== DATA SUPPLIED
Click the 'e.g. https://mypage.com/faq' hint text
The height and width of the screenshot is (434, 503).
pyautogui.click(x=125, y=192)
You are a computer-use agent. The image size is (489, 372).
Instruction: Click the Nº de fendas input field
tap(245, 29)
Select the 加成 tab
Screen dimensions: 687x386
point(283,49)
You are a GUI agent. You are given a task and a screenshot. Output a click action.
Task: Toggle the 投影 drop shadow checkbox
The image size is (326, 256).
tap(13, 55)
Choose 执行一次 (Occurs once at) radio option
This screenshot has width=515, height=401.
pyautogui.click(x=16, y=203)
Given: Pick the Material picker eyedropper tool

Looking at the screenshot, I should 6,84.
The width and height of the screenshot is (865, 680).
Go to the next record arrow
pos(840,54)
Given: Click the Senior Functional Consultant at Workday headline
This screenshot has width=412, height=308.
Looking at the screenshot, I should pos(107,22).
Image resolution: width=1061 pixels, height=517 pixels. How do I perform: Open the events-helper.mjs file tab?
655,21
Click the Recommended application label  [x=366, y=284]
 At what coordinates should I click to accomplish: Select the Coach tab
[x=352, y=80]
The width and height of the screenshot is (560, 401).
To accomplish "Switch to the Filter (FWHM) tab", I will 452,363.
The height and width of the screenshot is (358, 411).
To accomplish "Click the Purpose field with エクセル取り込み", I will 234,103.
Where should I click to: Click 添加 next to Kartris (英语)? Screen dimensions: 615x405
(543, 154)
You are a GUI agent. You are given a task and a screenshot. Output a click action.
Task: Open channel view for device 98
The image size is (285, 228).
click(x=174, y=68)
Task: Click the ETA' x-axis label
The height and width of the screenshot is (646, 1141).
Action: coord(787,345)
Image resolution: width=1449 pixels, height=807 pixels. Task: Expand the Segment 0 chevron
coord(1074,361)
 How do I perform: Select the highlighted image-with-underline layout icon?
====
• [WHAT THE EXERCISE ASKS]: Could every record be printed again exactly as it reads?

• [EXERCISE OUTPUT]:
Click the 'e.g. https://mypage.com/faq' hint text
The height and width of the screenshot is (434, 503).
pyautogui.click(x=125, y=192)
You are a computer-use agent. The image size is (489, 372).
Instruction: Click the Nº de fendas input field
tap(245, 29)
Select the 加成 tab
Screen dimensions: 687x386
point(283,49)
You are a GUI agent. You are given a task and a screenshot. Output a click action.
Task: Toggle the 投影 drop shadow checkbox
The image size is (326, 256).
tap(13, 55)
Choose 执行一次 (Occurs once at) radio option
This screenshot has width=515, height=401.
pyautogui.click(x=16, y=203)
Given: Pick the Material picker eyedropper tool

Looking at the screenshot, I should 6,84.
The width and height of the screenshot is (865, 680).
Go to the next record arrow
pos(840,54)
Given: Click the Senior Functional Consultant at Workday headline
This screenshot has width=412, height=308.
Looking at the screenshot, I should pos(107,22).
Image resolution: width=1061 pixels, height=517 pixels. How do I perform: Open the events-helper.mjs file tab?
655,21
Click the Recommended application label  [x=366, y=284]
 At what coordinates should I click to accomplish: Select the Coach tab
[x=352, y=80]
The width and height of the screenshot is (560, 401).
To accomplish "Switch to the Filter (FWHM) tab", I will 452,363.
The height and width of the screenshot is (358, 411).
To accomplish "Click the Purpose field with エクセル取り込み", I will 234,103.
Where should I click to: Click 添加 next to Kartris (英语)? Screen dimensions: 615x405
(543, 154)
You are a GUI agent. You are given a task and a screenshot. Output a click action.
Task: Open channel view for device 98
The image size is (285, 228).
click(x=174, y=68)
Task: Click the ETA' x-axis label
The height and width of the screenshot is (646, 1141).
Action: coord(787,345)
Image resolution: width=1449 pixels, height=807 pixels. Task: Expand the Segment 0 chevron
coord(1074,361)
 How do I perform: Select the highlighted image-with-underline layout icon?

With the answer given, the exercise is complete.